The Ottawa organization Just Food is made up of a hardworking group of people who’ve been gathering some innovative ideas about how to make Ottawa’s food system healthier, more sustainable and accessible to everyone.
Many of us are trying to eat food that’s more nutritious, more local or grown more sustainably. And many Ottawa families can’t afford healthy food, according to the City of Ottawa. The Ottawa Food Bank helps address the gap, serving about 43,000 people a month. But it’s not a long-term solution.
Just Food has spent the last couple of years talking with Ottawa residents and food experts of different backgrounds about ways to bring about “Food for All.” In June they announced a Food Action Plan for Ottawa. The Plan consists of proposals on a range of issues. Ideas include improving access to land for community gardens, encouraging public institutions to “buy local,” bringing healthy food to schools, corner stores and transportation hubs, strengthening Ottawa’s local food-processing and distribution infrastructure, and enhancing income supports for people who need them. (These and more proposals are on Just Food’s website.)

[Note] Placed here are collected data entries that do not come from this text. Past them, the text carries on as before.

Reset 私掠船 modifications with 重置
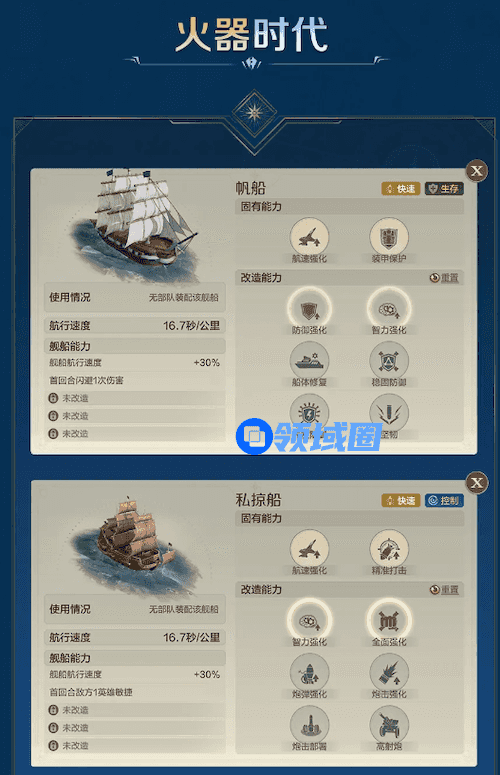This screenshot has width=500, height=775. tap(444, 590)
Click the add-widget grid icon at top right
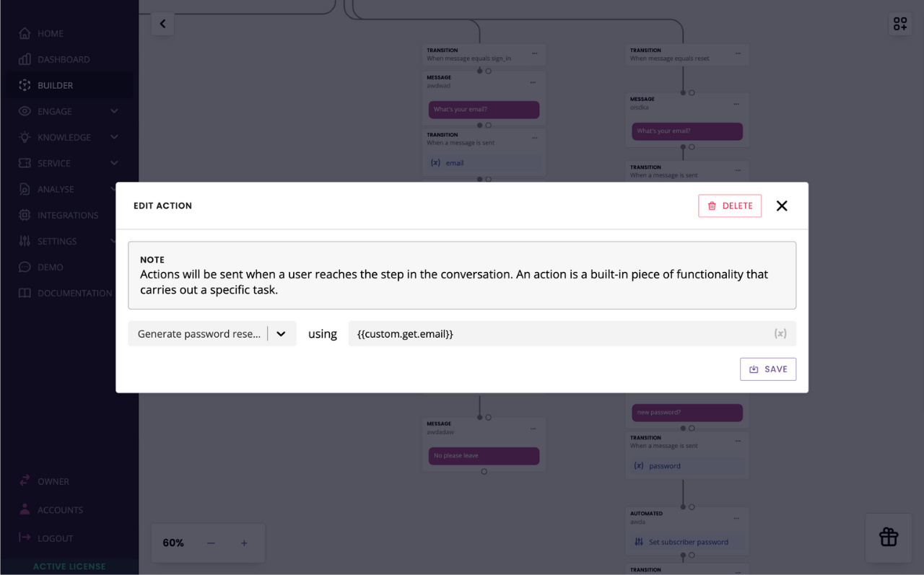This screenshot has height=575, width=924. click(x=900, y=24)
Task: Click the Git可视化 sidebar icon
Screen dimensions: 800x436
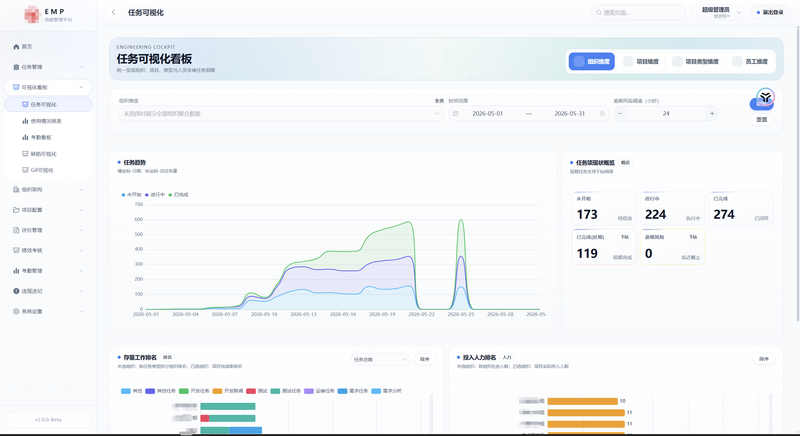Action: (26, 170)
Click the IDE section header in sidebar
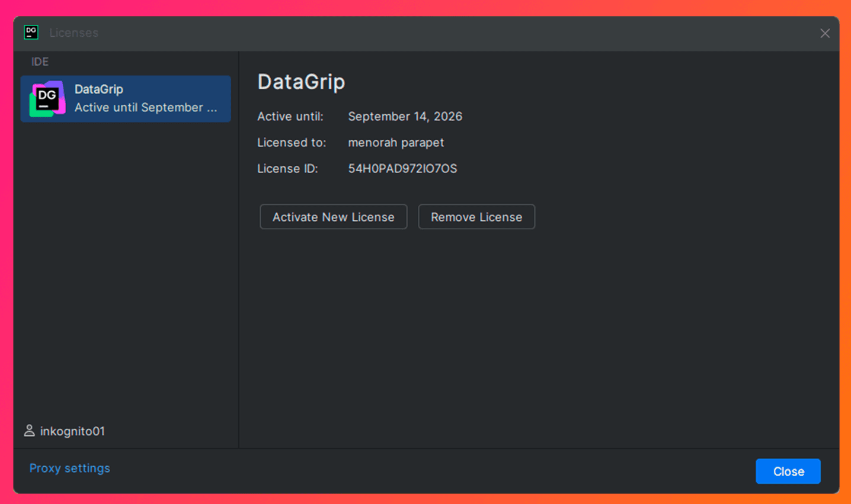 point(40,62)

The proposals “aren’t set in stone,” says Just Food, and they’re hoping that people will comment, and participate in “Kitchen Table Talks” coming up January through March next year.

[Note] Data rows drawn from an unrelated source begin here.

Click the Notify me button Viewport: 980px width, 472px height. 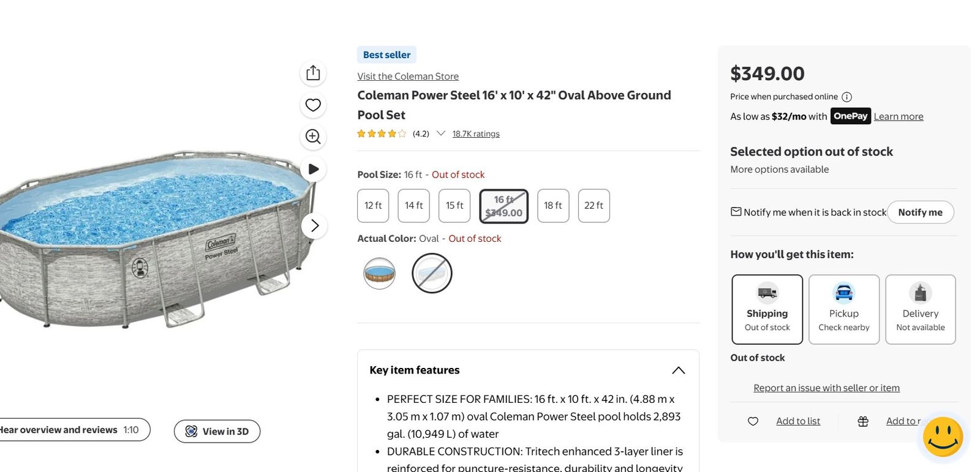coord(920,212)
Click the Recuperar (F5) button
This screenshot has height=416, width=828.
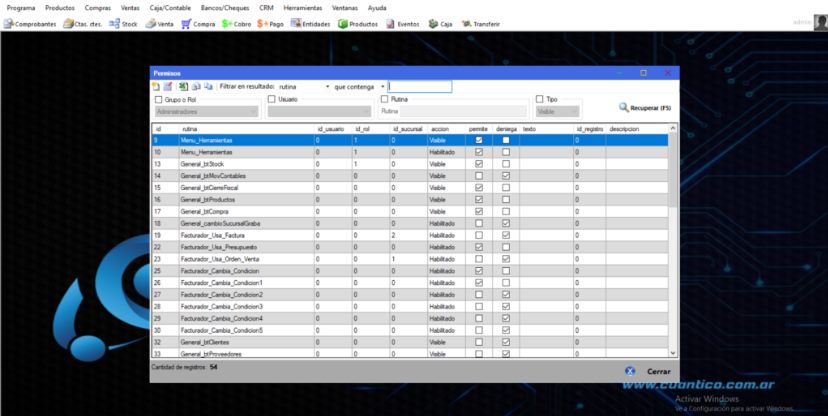pos(645,108)
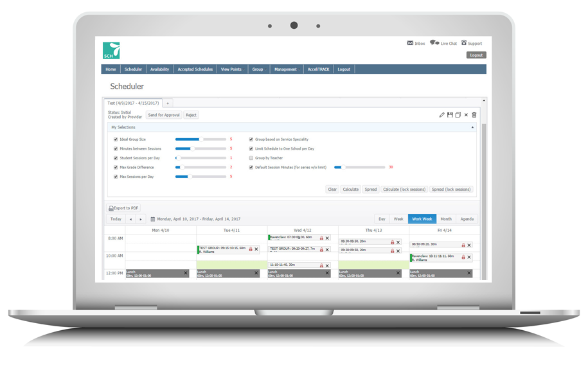The height and width of the screenshot is (379, 588).
Task: Open Live Chat speech bubble icon
Action: (x=434, y=43)
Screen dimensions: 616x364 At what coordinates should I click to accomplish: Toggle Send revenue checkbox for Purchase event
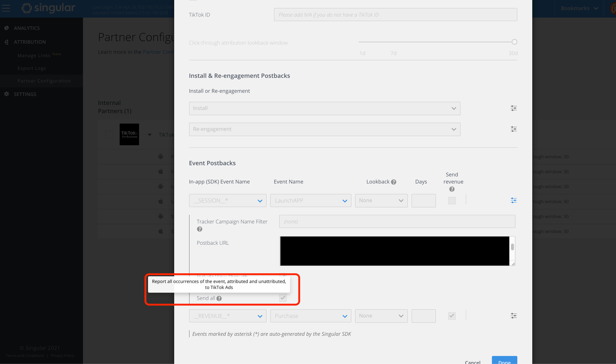[x=451, y=316]
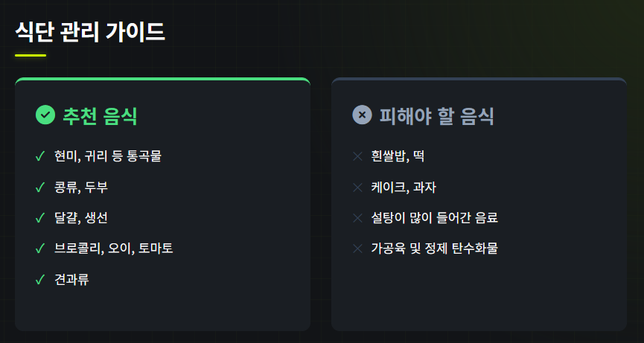Click the 브로콜리, 오이, 토마토 list item
This screenshot has width=644, height=343.
tap(114, 249)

Just Food is currently looking for people to help run the Kitchen Table Talks, and is offering training sessions for prospective animators. Three training sessions are scheduled so far, on November 21 at the Sandy Hill Community Centre, November 29 at the Centretown Community Health Centre, or December 5 at the Nepean, Rideau, Osgoode Community Resource Centre. You can check out the Just Food website for details and how to register.